The Voter ID laws have led to significantly lower number of blacks voting across the country. The national black voter turnout decreased for the first time in twenty years when it fell to 59.6 percent in the 2016 November election. Four years earlier it had reached a record 66.6 percent, higher than the white voter turnout percentage for the first time in American history. The seven-point drop was the largest drop ever registered for blacks. 765,000 less blacks voted in 2016 than 2012. Twenty states have passed restrictive voting laws since 2010. Wisconsin joined such former Confederate states as, Texas, Mississippi, Alabama, South Carolina and Virginia in limiting black voting rights.

According to the Brennan Center, “Nationwide, approximately 11 percent of Americans lack government-issued photo ID, including a disproportionate number of people of color…” In 2004 no such strict Voter ID laws existed and just Georgia and Indiana had strict Voter ID laws in 2008. In 2012 Tennessee and Nebraska were the next states to institute such laws. Alabama, Arizona, Indiana, Kansas, Mississippi, Nebraska, New Hampshire, Ohio, Rhode Island, South Carolina, Tennessee, Texas, Virginia, and Wisconsin all had Voter ID restrictions take effect leading up to the 2016 election. Of the eleven states with the highest black voter turnout in 2008, six placed new Voter ID laws in place.

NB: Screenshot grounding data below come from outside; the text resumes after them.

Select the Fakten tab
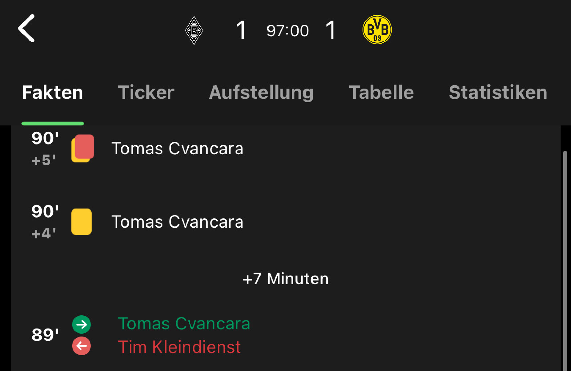 click(x=53, y=92)
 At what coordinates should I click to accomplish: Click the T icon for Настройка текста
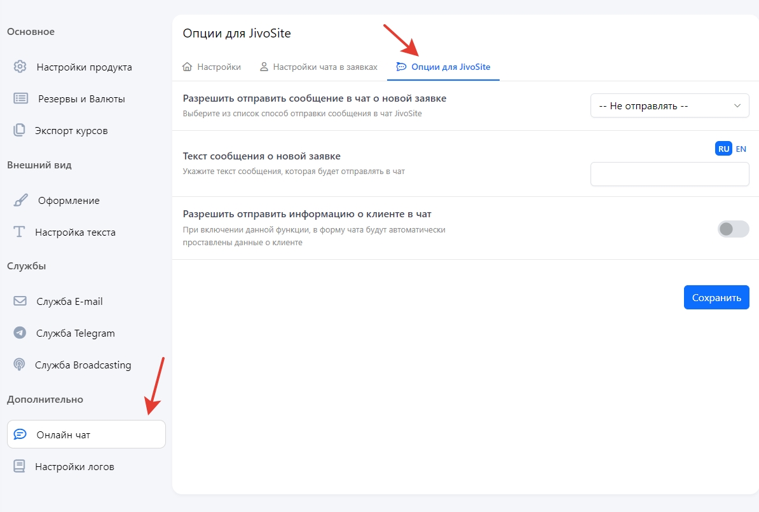pos(20,232)
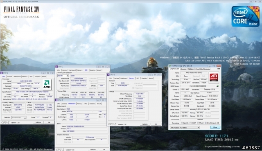Click the ATI Radeon logo in GPU-Z
Viewport: 262px width, 151px height.
214,77
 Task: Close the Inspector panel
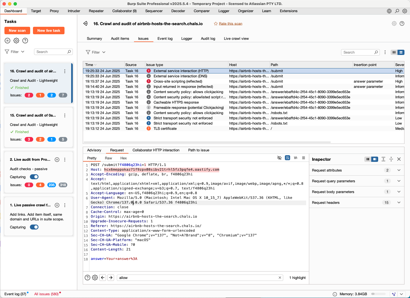399,159
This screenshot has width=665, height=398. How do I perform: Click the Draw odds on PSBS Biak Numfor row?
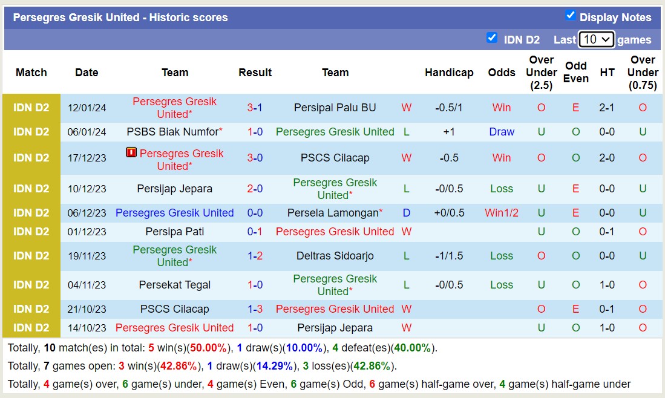click(501, 132)
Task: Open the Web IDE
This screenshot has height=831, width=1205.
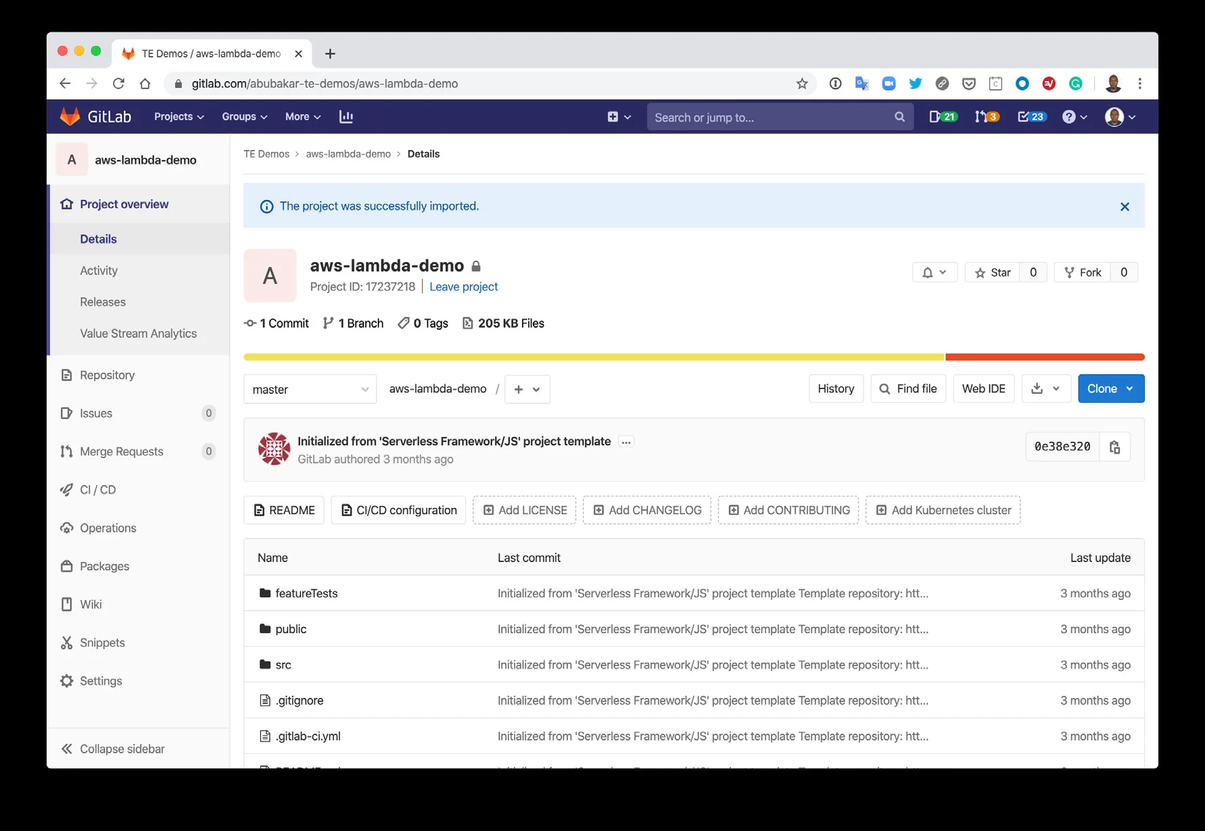Action: click(983, 388)
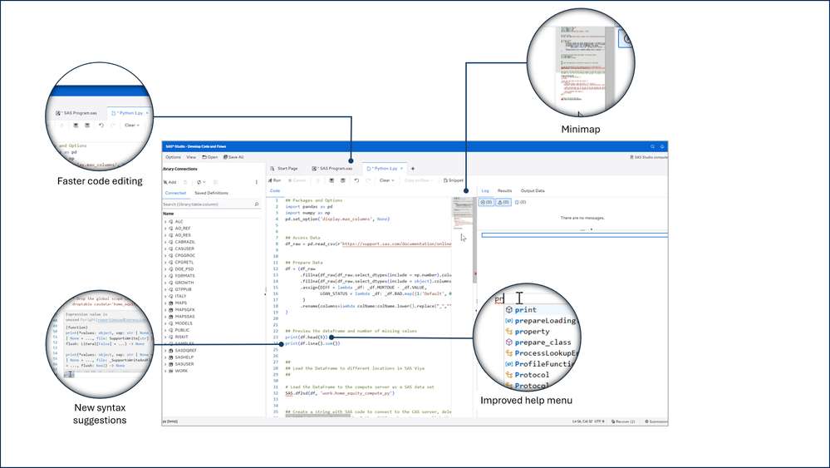Click the plus icon to add a new tab

pos(413,169)
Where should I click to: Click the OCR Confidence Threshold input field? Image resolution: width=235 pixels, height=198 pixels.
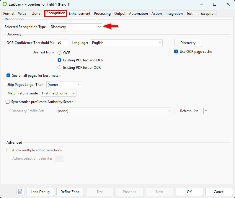tap(62, 43)
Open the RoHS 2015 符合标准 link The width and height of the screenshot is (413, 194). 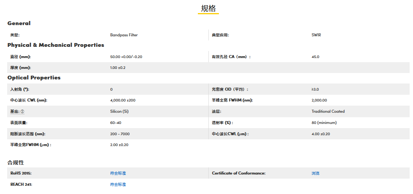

Just two years after Hamer was savagely beaten in Mississippi, Congress passed and President Lyndon Johnson signed the Voting Rights Act of 1965. It was the culmination of years of advocacy by the black community around the country and resulted in the loss of many lives when the law was finally passed. One of the other pressures that led to passage had been the murder of white voting rights activist Viola Liuzzo outside Selma, Alabama on March 25, 1965. She was the second white person murdered in Alabama while working for voting rights. Just two weeks earlier Rev. James Reeb suffered a brutal beating and died after sustaining severe head injuries.

After watching the brutality of the Bloody Sunday incident where hundreds of civil rights activists were unmercifully beaten on the Edmund Pettis Bridge, Liuzzo decided to go to the South to help. She told her family, ”I’m tired of sitting here watching people get beat up,” before driving off to Selma. She would be dead less than two weeks later.

Liuzzo was ambushed and shot in the head by members of the Ku Klux Klan while giving a ride after a Freedom March from Selma to Montgomery to a 19-year-old black man, Leroy Moton. The story instantly became international news and the following day the FBI arrested four men in connection to the murder, one of which was an undercover FBI informant. The other three were charged with conspiracy to violate her rights and President Johnson angrily referred to the Ku Klux Klan as a, “hooded society of bigots.”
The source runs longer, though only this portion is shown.